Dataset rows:
§ §
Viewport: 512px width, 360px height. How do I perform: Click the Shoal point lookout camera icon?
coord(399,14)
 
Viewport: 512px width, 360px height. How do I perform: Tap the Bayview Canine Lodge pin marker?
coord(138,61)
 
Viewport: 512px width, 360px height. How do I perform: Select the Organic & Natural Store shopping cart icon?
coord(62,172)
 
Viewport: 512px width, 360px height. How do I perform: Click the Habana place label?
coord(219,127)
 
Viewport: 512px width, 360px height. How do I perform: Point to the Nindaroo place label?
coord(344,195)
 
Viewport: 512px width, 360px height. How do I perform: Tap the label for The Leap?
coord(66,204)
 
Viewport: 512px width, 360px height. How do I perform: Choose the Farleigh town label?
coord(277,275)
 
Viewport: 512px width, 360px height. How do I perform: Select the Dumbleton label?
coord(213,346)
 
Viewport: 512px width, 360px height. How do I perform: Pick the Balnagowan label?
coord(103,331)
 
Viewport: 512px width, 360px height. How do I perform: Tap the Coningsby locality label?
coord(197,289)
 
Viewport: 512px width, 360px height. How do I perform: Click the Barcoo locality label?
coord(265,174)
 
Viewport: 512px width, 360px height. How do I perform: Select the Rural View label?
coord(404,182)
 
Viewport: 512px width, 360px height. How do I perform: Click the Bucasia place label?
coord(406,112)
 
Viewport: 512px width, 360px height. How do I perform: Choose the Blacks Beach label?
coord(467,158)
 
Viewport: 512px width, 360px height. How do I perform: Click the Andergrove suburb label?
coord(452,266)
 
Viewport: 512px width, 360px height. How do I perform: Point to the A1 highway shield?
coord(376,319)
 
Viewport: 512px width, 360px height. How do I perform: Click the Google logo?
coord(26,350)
§ §
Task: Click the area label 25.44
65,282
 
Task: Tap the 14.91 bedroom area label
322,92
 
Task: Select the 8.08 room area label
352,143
§ §
Copy the entries above without any change, from the line with "Blacks Beach label?" to the line with "coord(376,319)".

Viewport: 512px width, 360px height. How do I perform: Choose the Blacks Beach label?
coord(467,158)
 
Viewport: 512px width, 360px height. How do I perform: Click the Andergrove suburb label?
coord(452,266)
 
Viewport: 512px width, 360px height. How do I perform: Point to the A1 highway shield?
coord(376,319)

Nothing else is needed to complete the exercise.